■ Work task
In the material below, find the line with "950x750 pixels." and the line with "Given: Collapse the Source Group 1 node", then output those two lines and every line between them, exactly.

■ Records to process
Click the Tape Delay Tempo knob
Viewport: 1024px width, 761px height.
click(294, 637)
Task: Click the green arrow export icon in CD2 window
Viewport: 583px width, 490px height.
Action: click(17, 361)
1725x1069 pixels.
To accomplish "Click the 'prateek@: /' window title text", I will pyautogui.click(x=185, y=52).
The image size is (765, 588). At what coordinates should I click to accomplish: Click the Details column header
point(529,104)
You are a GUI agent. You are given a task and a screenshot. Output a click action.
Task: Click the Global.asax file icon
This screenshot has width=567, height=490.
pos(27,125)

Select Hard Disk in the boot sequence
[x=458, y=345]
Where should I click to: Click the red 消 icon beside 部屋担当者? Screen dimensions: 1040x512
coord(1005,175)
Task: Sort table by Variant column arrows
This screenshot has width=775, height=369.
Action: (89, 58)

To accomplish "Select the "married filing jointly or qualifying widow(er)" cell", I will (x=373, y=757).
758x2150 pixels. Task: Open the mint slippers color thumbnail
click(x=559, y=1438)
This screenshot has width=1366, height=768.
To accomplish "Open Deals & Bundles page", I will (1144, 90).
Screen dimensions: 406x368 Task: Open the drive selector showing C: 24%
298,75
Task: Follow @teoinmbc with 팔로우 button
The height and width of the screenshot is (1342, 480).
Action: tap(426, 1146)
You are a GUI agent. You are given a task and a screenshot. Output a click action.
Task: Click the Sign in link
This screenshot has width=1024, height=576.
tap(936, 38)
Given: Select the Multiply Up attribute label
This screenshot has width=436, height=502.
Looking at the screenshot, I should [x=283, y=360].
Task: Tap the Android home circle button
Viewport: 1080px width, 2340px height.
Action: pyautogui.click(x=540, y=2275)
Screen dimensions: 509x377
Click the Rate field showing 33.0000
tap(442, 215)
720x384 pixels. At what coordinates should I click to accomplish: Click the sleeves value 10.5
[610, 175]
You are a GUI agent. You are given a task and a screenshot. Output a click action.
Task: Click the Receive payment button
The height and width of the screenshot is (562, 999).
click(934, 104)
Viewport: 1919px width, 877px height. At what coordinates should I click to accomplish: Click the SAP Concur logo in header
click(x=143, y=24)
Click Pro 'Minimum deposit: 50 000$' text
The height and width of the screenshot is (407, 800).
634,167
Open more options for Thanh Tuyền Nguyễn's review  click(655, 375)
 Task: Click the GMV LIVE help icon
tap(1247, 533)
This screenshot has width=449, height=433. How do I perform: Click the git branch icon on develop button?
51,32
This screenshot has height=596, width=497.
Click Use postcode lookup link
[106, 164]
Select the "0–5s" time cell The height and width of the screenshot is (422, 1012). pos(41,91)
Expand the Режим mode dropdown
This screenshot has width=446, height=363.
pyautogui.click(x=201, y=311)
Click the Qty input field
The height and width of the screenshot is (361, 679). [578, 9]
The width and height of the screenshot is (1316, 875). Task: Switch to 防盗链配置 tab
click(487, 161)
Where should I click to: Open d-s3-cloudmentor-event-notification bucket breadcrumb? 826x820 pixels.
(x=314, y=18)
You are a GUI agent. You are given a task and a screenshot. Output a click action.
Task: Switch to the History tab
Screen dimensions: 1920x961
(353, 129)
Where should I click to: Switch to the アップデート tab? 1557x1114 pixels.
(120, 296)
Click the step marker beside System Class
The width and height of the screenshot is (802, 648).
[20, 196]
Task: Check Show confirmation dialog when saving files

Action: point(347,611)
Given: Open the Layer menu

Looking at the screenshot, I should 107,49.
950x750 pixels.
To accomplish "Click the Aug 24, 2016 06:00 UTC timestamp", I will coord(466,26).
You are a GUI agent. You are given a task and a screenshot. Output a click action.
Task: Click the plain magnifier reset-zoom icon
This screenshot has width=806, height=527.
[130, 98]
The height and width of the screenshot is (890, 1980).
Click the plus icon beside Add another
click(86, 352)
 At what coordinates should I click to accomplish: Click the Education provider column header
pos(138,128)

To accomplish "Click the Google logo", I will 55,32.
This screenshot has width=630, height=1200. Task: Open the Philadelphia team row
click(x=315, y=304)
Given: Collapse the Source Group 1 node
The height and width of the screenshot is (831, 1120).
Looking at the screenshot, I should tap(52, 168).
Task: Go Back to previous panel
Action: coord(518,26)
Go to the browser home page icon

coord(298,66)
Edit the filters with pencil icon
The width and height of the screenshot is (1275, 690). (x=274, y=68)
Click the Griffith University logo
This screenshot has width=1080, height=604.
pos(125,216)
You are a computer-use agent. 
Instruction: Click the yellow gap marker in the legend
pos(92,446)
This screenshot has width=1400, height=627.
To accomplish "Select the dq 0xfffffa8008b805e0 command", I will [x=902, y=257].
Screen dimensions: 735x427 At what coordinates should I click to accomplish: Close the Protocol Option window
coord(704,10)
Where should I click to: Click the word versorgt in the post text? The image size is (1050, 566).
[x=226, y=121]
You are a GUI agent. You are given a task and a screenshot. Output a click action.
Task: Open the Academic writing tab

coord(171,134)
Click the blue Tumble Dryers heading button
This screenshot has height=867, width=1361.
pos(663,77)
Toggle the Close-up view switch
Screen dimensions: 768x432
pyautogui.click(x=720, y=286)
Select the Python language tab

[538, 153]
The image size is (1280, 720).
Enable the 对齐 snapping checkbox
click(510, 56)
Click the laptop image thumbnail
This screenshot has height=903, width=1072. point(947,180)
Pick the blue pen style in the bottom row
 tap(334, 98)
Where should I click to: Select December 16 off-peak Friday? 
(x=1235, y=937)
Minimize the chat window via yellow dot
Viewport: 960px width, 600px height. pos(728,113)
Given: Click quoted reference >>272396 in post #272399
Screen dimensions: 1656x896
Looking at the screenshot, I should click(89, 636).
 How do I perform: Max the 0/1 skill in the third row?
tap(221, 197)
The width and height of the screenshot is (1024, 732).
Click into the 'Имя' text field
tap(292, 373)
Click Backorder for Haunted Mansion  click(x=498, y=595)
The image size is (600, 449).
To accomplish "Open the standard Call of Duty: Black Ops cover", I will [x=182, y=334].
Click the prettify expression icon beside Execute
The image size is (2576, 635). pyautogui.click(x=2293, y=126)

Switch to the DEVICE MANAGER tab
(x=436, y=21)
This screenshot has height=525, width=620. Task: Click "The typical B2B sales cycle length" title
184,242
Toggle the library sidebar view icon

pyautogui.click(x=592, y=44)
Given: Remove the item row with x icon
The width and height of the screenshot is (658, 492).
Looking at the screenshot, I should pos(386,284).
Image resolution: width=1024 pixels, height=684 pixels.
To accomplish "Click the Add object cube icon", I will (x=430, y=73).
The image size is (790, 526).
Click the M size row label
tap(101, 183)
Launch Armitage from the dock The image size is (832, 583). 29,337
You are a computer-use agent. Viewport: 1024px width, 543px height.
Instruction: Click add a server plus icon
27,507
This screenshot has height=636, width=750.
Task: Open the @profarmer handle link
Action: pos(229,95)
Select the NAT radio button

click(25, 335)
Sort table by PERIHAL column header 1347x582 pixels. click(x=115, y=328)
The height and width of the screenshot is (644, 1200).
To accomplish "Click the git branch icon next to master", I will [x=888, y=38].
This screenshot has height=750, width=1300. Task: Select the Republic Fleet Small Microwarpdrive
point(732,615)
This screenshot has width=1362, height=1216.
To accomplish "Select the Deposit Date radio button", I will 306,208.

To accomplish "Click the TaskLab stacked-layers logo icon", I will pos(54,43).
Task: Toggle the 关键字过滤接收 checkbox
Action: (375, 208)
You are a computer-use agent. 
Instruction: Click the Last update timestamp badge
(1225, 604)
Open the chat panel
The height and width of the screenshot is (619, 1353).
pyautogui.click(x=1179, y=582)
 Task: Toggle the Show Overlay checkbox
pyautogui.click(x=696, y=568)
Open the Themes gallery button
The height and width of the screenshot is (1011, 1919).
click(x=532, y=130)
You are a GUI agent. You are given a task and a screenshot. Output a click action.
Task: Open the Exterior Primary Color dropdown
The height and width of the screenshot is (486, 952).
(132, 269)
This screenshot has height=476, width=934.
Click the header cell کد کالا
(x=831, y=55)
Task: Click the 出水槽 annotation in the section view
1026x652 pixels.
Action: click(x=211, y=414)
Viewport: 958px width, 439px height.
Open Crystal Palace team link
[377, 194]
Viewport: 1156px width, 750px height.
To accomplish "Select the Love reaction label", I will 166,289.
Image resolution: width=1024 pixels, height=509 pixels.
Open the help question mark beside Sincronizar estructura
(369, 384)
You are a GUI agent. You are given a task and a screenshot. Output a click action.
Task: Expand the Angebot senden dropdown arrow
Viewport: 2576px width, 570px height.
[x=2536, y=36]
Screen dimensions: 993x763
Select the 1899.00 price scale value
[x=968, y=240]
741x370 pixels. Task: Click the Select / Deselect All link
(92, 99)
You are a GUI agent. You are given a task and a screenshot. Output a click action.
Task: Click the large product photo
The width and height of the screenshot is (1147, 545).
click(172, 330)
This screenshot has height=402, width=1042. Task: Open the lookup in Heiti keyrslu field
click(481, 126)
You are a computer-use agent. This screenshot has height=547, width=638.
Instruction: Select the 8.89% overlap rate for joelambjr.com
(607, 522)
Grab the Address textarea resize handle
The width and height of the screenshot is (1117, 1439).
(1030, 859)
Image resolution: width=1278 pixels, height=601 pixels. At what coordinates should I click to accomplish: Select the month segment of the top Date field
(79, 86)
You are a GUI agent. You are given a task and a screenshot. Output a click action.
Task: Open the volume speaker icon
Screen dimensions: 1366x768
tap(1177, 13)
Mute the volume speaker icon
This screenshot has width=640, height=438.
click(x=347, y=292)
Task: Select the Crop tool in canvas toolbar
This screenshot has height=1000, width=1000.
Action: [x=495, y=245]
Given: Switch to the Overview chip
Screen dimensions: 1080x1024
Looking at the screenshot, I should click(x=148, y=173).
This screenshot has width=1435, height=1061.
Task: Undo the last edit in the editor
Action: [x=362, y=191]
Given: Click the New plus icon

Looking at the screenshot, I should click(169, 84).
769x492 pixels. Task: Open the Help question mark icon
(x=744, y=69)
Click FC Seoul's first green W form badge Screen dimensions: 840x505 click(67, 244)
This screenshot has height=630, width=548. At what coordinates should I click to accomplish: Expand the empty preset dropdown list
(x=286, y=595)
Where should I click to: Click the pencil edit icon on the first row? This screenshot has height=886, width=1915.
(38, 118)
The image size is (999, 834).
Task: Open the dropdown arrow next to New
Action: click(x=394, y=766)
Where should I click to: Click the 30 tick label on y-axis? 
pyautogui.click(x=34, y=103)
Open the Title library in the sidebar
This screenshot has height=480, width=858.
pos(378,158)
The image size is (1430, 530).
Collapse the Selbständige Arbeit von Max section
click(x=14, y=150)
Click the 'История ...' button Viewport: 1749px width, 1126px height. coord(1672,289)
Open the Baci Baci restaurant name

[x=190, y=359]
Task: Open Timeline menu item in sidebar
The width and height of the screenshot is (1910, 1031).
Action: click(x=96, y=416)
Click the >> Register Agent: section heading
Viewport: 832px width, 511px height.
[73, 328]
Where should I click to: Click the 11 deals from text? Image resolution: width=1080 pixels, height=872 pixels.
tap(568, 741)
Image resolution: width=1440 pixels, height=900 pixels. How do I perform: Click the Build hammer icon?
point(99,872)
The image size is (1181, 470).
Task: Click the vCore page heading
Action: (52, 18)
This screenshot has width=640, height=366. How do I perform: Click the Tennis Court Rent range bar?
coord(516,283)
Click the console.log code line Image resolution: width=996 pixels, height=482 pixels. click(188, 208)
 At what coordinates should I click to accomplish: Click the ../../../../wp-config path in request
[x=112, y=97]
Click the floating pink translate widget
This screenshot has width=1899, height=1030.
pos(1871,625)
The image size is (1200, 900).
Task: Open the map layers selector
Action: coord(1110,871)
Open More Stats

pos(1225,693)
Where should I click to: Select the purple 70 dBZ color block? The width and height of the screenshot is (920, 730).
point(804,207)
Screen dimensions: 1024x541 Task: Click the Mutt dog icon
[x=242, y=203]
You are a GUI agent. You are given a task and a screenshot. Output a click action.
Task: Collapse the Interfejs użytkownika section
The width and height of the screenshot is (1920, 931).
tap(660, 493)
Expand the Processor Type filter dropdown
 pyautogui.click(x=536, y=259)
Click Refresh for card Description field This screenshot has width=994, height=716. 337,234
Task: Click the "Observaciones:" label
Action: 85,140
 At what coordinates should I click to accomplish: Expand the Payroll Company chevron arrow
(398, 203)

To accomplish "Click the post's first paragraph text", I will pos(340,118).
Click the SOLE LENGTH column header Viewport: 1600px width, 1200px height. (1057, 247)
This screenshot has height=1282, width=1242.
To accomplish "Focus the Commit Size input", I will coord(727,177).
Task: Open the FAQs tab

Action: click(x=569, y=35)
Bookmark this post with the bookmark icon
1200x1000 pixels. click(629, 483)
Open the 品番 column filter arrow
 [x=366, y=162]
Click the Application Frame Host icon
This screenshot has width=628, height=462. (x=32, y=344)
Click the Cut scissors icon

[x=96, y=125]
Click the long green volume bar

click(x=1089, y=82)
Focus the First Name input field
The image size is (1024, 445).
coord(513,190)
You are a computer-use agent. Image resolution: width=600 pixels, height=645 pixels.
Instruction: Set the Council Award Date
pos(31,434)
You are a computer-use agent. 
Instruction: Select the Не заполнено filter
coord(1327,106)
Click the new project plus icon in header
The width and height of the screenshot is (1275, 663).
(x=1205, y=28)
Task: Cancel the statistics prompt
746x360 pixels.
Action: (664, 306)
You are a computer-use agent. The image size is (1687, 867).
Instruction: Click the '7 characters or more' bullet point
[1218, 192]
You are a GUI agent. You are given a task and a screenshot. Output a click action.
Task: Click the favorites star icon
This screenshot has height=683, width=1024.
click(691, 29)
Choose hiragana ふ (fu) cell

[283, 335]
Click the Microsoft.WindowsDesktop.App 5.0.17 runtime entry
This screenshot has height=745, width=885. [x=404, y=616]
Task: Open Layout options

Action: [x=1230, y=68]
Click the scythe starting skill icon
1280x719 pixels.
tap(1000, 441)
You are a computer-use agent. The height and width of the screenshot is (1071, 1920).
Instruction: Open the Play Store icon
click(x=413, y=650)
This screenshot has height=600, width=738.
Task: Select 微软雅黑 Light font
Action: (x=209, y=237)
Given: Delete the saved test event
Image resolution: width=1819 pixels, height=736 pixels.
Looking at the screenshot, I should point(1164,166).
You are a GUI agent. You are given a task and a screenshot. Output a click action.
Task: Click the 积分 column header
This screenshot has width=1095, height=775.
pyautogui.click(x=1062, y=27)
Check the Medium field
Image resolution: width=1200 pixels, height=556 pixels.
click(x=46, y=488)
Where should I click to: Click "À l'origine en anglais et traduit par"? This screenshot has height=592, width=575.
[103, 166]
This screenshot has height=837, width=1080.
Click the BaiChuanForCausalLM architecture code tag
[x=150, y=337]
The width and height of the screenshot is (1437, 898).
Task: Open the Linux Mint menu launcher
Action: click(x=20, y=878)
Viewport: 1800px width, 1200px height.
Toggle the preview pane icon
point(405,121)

■ Exercise output
950x750 pixels.
To accomplish "Click the Aug 24, 2016 06:00 UTC timestamp", I will coord(466,26).
You are a GUI agent. You are given a task and a screenshot. Output a click action.
Task: Click the plain magnifier reset-zoom icon
This screenshot has width=806, height=527.
[130, 98]
The height and width of the screenshot is (890, 1980).
Click the plus icon beside Add another
click(86, 352)
 At what coordinates should I click to accomplish: Click the Education provider column header
pos(138,128)

To accomplish "Click the Google logo", I will 55,32.
This screenshot has width=630, height=1200. Task: Open the Philadelphia team row
click(x=315, y=304)
Given: Collapse the Source Group 1 node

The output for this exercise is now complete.